Remember
this post about The Girl, her father and his big mistake--the post about how he breaks her heart? It seems like in this case, at least, time has healed (well, at least soothed) all wounds. The Girl finally buried the hatchet and let her father back in to her life.
And I encouraged her to do it. Yes, I think this does qualify me as *Certifiable*, but I have my reasons...
Since the incident her father tried many times to apologize, although his methods were coarse and fumbling, almost stereotypically blue-collar (I am sorry to resort to stereotypes here, but the guy really, really
is Blue Collar). At first The Girl put him off, ignored his phone calls, and e-mailed him to leave her alone. She told anyone who asked she had no use for him, no reason to ever talk to him again.

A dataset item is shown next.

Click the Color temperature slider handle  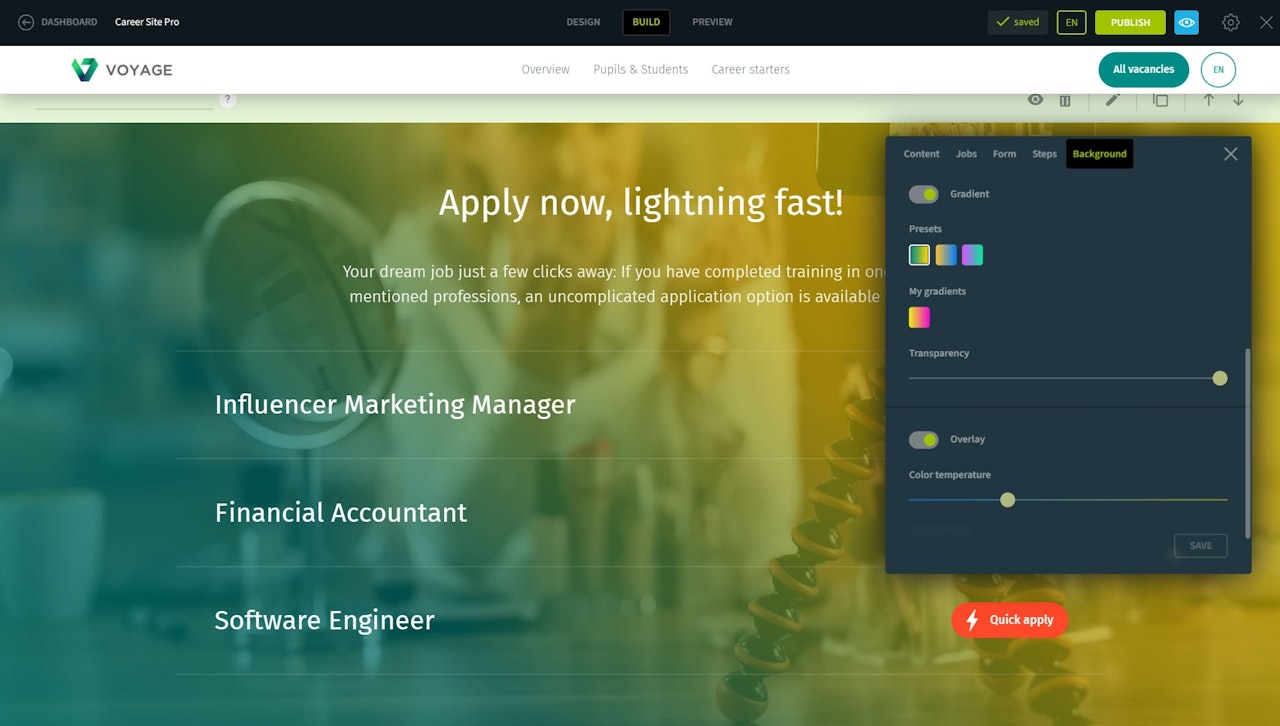coord(1007,500)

But my daughter is strong, wise beyond her years. She insists on everyone dealing with her as an adult. So, after much inner deliberation and almost a phone call to a shrink to get my own head examined for deciding to do it, I laid it on the line for her--I told her she should consider forgiving her dad even though I know what her dad did was wrong, that she does not have to ever forget what he did or the pain it caused. That being said, I continued, I reminded her that what he did was out of ignorance, not malice. I reminded her that her dad, in his fumbling way, did try to apologize, did try to make it right. I felt he has learned from his mistake, and that he truly felt remorse for his gross mistreatment of her. Furthermore, I reminded her that her dad is new to being
her dad, and he has the added burden of having his wife barking in his other ear, dragging out her whole bag of tricks, applying all kinds of pressure to make his relationship with The Girl miserable or, better yet, to destroy it altogether. Finally, I urged her to take the high road, be the adult that she wants everyone to accept her as, step up to the plate and give the guy a chance.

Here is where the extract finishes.